• **EXERCISE**
Rewrite the material below, replacing "dropdown" with "drop-down" and keeping everything else unchanged. Leave the pictures out.

• **PROVIDED RECORDS**

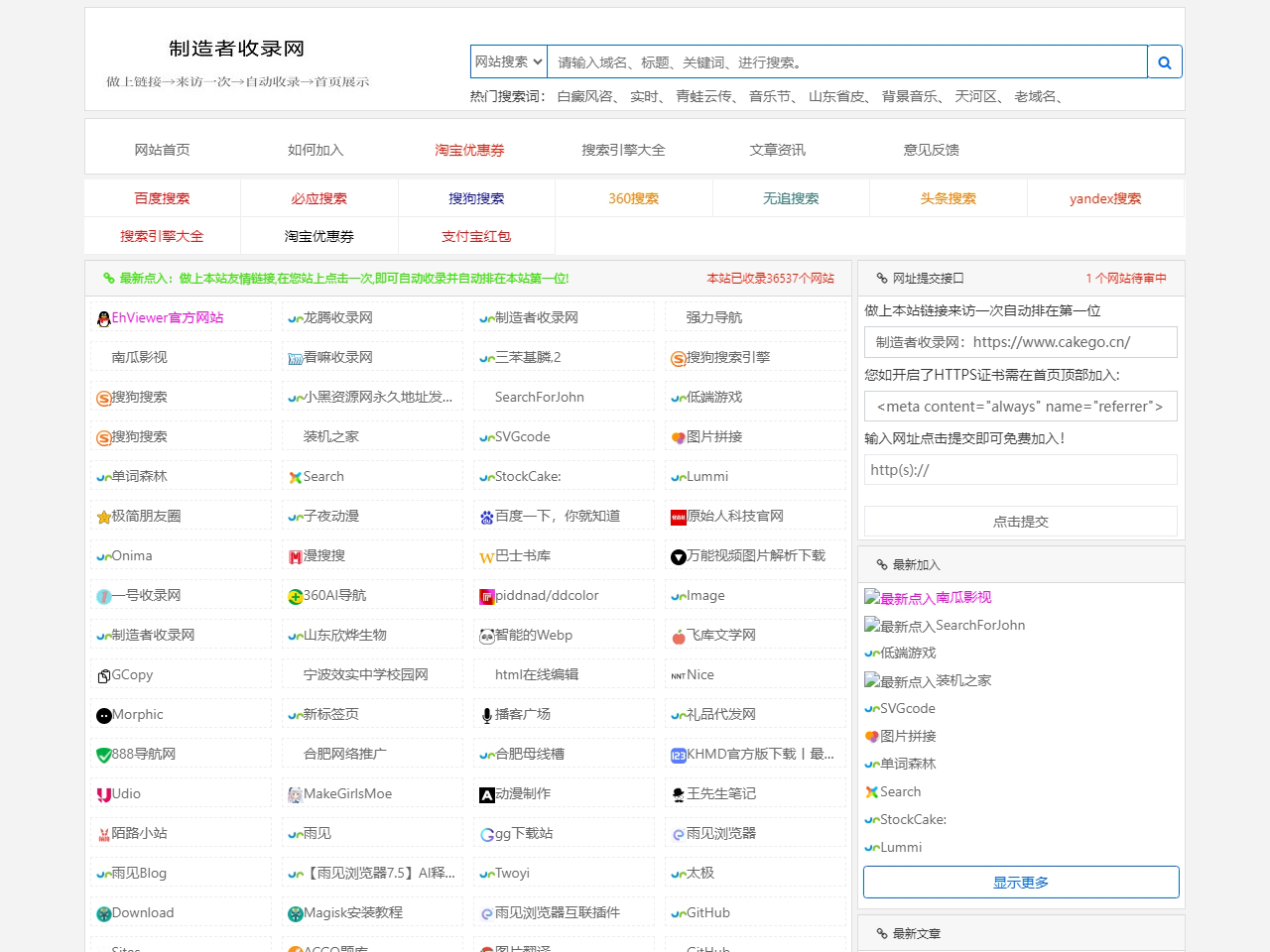Click the blue magnifier search button
Viewport: 1270px width, 952px height.
point(1164,62)
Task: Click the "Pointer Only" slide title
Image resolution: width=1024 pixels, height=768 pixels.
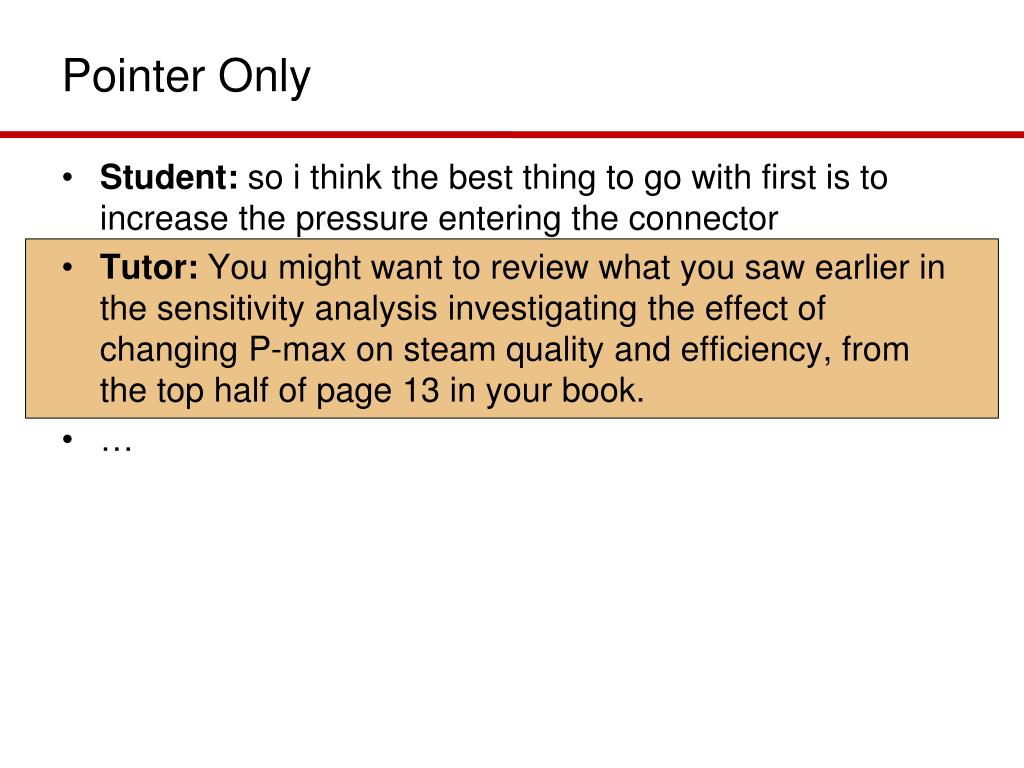Action: (x=186, y=77)
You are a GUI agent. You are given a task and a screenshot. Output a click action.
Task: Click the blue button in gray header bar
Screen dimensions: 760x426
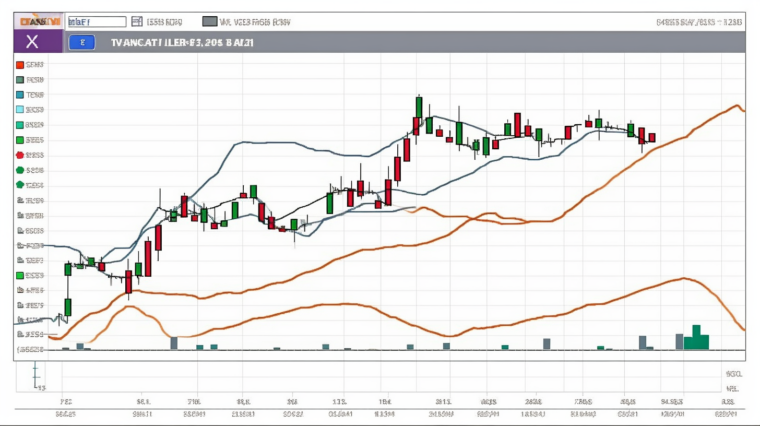[82, 42]
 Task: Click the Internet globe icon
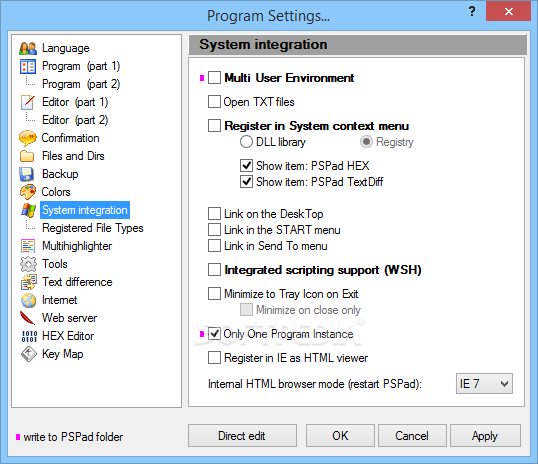pos(28,300)
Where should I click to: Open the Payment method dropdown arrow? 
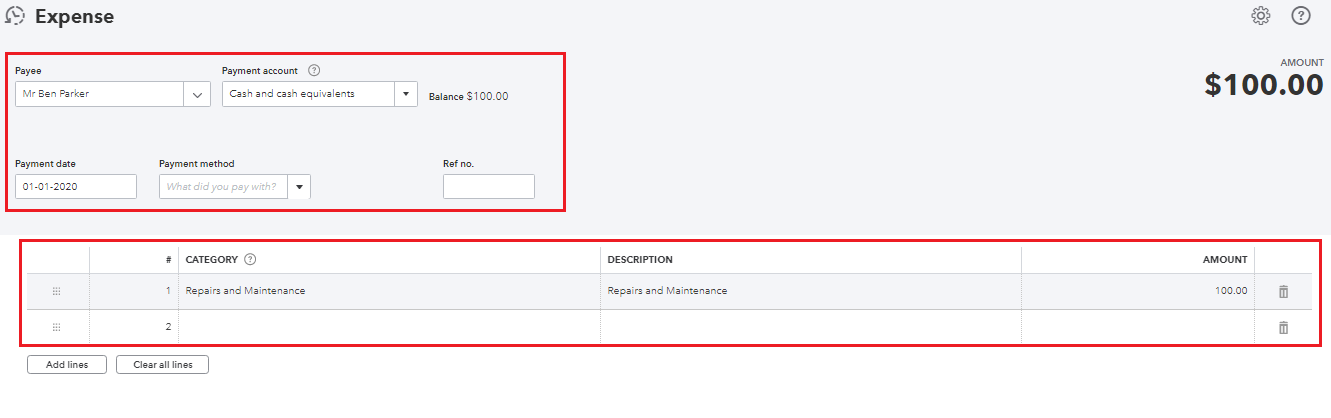299,187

• **FINISHED TASK**
Click the blue magnifier search button
Viewport: 1270px width, 952px height.
point(1164,62)
Task: Click the "Pointer Only" slide title
Image resolution: width=1024 pixels, height=768 pixels.
Action: (x=186, y=77)
You are a GUI agent. You are given a task and a screenshot. Output a click action.
Task: Click the blue button in gray header bar
Screen dimensions: 760x426
[82, 42]
 Task: Click the Internet globe icon
pos(28,300)
Where should I click to: Open the Payment method drop-down arrow? 
299,187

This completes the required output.